В чём-то их новости были похожи на наши: их вёл такой же мрачный мужик в чёрном пиджаке, который смотрел на аудиторию, словно злой учитель на лоботрясов, и докладывал всякие ужасы. Монологи ведущего тоже перемежались сюжетами с мест событий. Главное отличие было в том, что не было рекламы. Кстати, мне это понравилось… Но конечно, не настолько, чтобы и правда захотеть остаться в России.
Сперва диктор рассказывал об успехах советской экономики. Марина переводила мне: план по темпам перевыполнения плана вышел на рекордный уровень; пущен десятый за этот год реактор на быстрых нейтронах; в ЛунССР отправлен груз урана и оружия; в колхозе таком-то вывели породу свиней повышенной жирности (жир от них отправят голодающим в Экваториальную Африку); карточки на мясо планируют отменить уже через пару лет.
— Ты, наверное, завидуешь тому, как мы живём, — сказала Марина. — Видишь, у нас мясо справедливо разделили, пятьсот грамм на месяц на человек. А у вас его буржуи всё съедают.
Я кивнула, чтоб не обижать гостеприимную хозяйку.
Потом пошли новости мировые. Бои во Вьетнаме, в Корее… Что касается последней, то подробно показали разрушения на Севере, устроенные нашей атомной бомбой.
— СССР вынужденный ответить по Южный, но бить лишь военный объекты, народ не страдает…
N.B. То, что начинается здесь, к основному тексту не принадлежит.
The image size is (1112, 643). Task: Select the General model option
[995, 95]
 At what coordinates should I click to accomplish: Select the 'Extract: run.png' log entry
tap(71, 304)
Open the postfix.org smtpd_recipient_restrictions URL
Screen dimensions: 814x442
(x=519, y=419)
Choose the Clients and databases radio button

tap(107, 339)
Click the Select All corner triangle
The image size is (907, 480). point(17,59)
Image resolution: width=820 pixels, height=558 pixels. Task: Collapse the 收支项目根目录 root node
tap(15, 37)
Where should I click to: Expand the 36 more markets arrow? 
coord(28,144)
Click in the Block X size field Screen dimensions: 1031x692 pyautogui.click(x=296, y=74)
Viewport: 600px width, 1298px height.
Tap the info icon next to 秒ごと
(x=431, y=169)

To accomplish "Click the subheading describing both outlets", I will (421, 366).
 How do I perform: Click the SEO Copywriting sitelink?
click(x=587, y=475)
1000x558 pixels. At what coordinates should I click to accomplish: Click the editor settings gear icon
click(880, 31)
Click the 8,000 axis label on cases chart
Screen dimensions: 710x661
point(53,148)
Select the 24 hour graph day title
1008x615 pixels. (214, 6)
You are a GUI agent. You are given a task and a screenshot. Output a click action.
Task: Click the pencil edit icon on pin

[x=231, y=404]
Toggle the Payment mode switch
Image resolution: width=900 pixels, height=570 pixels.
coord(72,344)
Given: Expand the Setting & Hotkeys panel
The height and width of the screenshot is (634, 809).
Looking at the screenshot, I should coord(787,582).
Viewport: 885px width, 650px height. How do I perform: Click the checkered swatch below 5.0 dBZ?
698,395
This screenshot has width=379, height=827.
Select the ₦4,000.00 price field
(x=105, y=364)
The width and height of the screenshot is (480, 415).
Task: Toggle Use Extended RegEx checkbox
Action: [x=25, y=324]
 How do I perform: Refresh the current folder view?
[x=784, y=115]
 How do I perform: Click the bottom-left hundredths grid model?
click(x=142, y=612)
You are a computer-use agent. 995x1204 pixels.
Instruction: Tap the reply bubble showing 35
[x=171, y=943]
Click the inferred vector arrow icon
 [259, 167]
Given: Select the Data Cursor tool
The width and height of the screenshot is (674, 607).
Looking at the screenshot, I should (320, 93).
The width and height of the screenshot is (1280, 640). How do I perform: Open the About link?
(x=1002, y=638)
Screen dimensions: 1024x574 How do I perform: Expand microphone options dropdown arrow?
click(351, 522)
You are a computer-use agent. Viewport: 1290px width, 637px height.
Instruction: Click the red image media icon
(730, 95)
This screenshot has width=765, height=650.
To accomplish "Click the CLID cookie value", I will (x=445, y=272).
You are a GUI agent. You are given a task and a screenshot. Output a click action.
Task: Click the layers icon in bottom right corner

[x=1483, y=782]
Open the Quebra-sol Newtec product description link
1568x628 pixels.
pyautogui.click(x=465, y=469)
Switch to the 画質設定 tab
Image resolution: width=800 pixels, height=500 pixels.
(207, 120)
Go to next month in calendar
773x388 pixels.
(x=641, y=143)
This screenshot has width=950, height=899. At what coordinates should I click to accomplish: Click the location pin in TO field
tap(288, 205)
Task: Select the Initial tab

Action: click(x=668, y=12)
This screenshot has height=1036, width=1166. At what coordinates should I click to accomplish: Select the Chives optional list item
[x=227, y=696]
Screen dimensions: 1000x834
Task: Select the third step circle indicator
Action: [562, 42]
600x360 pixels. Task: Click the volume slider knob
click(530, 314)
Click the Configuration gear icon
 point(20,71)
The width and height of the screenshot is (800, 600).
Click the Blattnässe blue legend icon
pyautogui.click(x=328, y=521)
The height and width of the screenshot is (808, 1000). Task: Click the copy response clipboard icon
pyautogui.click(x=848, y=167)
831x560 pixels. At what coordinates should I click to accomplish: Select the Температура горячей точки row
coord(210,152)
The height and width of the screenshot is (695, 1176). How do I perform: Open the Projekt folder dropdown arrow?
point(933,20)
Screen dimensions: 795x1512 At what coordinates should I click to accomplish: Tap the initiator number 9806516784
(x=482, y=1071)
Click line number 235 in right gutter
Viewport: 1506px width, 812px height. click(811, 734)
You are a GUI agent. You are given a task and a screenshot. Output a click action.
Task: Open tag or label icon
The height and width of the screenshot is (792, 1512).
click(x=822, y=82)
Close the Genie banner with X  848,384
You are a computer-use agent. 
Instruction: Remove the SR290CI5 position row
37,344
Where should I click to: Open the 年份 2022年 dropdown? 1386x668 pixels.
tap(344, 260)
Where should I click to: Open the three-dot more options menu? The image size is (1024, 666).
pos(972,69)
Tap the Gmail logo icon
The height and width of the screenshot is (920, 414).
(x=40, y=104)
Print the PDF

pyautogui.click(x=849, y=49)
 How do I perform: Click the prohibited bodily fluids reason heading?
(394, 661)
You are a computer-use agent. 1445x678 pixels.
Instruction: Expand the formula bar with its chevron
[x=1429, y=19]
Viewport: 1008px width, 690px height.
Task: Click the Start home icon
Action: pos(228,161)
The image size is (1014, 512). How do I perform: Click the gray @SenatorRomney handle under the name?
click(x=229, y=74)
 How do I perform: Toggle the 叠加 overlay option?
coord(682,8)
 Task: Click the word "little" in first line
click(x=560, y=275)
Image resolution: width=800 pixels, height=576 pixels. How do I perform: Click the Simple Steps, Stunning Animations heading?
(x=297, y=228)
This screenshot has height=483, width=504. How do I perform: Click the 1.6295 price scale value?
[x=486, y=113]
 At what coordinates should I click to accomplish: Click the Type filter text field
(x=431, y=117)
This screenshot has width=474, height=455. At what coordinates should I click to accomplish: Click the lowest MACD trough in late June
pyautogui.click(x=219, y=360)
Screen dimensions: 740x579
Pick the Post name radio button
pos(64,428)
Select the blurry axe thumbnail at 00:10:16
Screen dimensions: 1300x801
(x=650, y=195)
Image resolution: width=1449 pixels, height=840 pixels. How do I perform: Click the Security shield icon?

Дальше сказали о том, что американцы планируют нападение через надземную часть Берлинской стены, вследствие чего её необходимо нарастить на двадцать метров. Я задумалась о том, сколько это будет — двадцать метров, но потом сообразила, что ведь эта новость вообще не согласуется с моим представлением о происходящем в мире. Ведь в доме Лжеэлвиса, когда я смотрела новости, говорили, что на германо-германской границе уже вовсю воюют!.. Про новую блокаду Западного Берлина тоже ни слова не было.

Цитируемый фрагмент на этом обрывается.